● **SUPPLIED TEXT**
= = =

How to Study Artificial Intelligence Fundamentals

Learn how to study AI fundamentals effectively, from machine learning basics to deep learning and NLP, without needing a mathematics PhD.

Alex Chen
July 16, 2026
12 min read
Student studying artificial intelligence fundamentals on a laptop
Table of Contents

Artificial intelligence is everywhere, and the pressure to understand it is growing. Professionals in every field are being told they need AI literacy. Students are choosing AI specializations without necessarily knowing what they are signing up for. Career changers are wondering whether they can get up to speed without spending three years in a PhD program.

The honest answer is: yes, you can build a solid understanding of AI fundamentals without a mathematics PhD. But the path is not always obvious, and the amount of low-quality learning content in this space is extraordinary. Knowing how to study AI fundamentals, not just what to study, makes the difference between genuine understanding and the ability to use buzzwords convincingly.

This guide is about the study process itself, as well as the content.

= = =

● **WRITTEN TASKS**
1 > Please answer these about the guide on studying AI fundamentals:
(a) Who is named as the author?
(b) What reading time is given?
(c) What advanced degree does the guide say you can do without?
2 > Carry on the guide on studying AI fundamentals from its last sentence.

● **SUPPLIED MATERIAL**
= = =

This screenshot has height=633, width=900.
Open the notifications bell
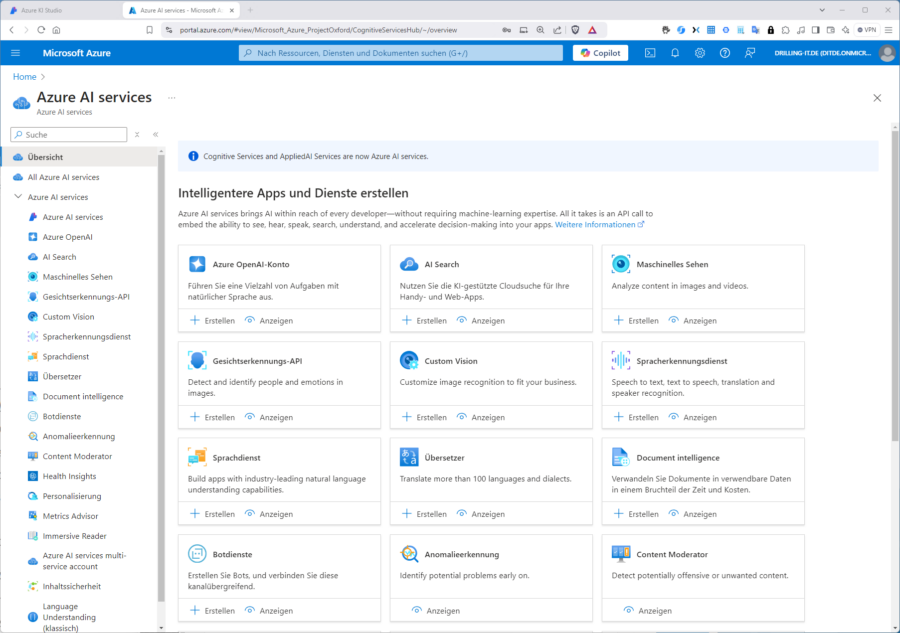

= = =

● **OUTPUTS BY TASK**
1 >
(a) Alex Chen
(b) 12 minutes
(c) A mathematics PhD

2 >
Core AI Concepts: Machine Learning, Deep Learning, and Natural Language Processing

Before choosing resources or building a study plan, it helps to have a clear map of the territory. AI is not a single thing. It is a family of related fields, each with its own methods, vocabulary, and applications.

The Three-Layer Structure of AI

A useful way to think about the AI landscape is as three nested layers:

Artificial intelligence (outermost layer): The broadest category. AI refers to any system that performs tasks that would require intelligence if a human did them. This includes everything from chess-playing programs to recommendation algorithms to the voice assistant on your phone. It is the general term.

Machine learning (middle layer): A subset of AI that focuses specifically on systems that learn from data rather than following explicitly programmed rules. Instead of writing code that says “if email contains ‘free money’ then mark as spam,” a machine learning system learns from thousands of examples of spam and not-spam and develops its own internal rules. The defining characteristic of ML is that the system improves with experience.

Deep learning (innermost layer): A subset of machine learning that uses artificial neural networks with many layers, the “deep” refers to the depth of these layers. Deep learning is responsible for most of the dramatic AI advances of the past decade: image recognition, language models, speech synthesis. It requires significant computational resources and large datasets, but when those are available, it outperforms other ML approaches by a substantial margin.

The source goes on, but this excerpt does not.